(Records provided)

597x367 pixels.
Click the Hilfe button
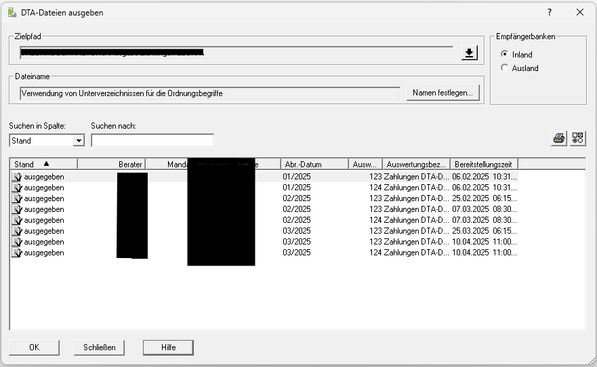[x=168, y=348]
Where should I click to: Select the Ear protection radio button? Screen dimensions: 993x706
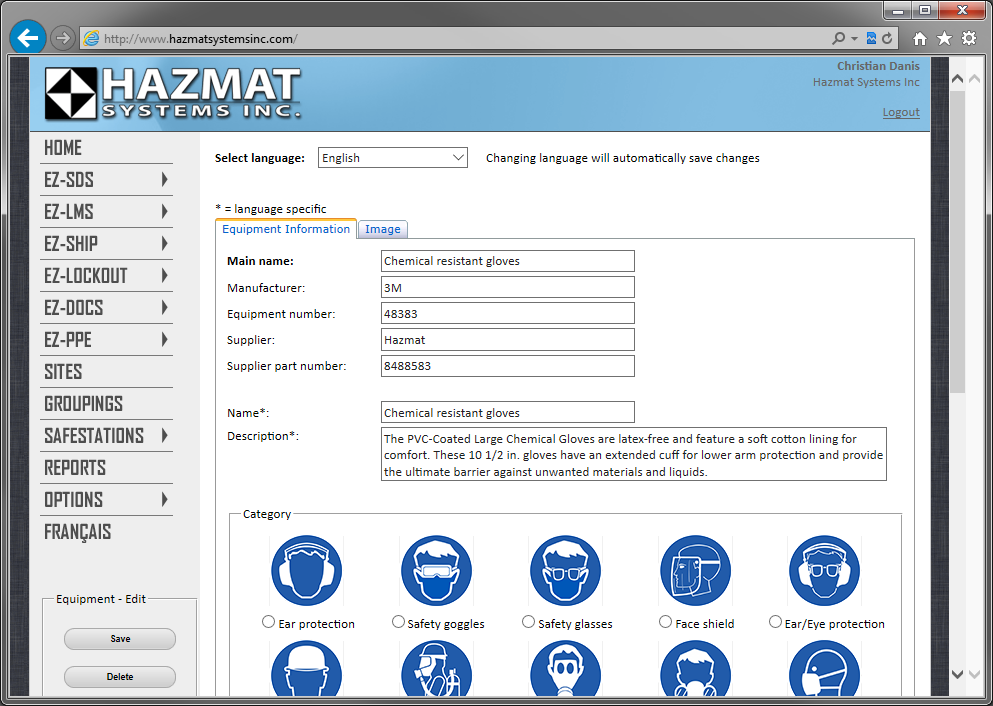click(x=268, y=622)
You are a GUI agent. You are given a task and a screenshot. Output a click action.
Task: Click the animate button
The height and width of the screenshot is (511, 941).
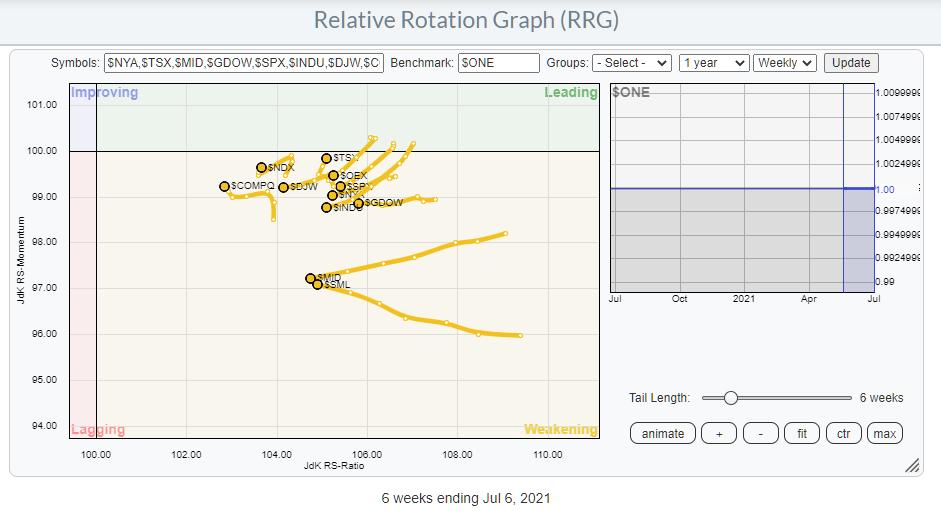point(663,433)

(End Records provided)

Required work
When you copy the entries above, reproduce each line exactly and leave out any pictures.

Exercise output
597x367 pixels.
Click the Hilfe button
[x=168, y=348]
Where should I click to: Select the Ear protection radio button? Screen dimensions: 993x706
click(x=268, y=622)
You are a GUI agent. You are given a task and a screenshot. Output a click action.
Task: Click the animate button
The height and width of the screenshot is (511, 941).
point(663,433)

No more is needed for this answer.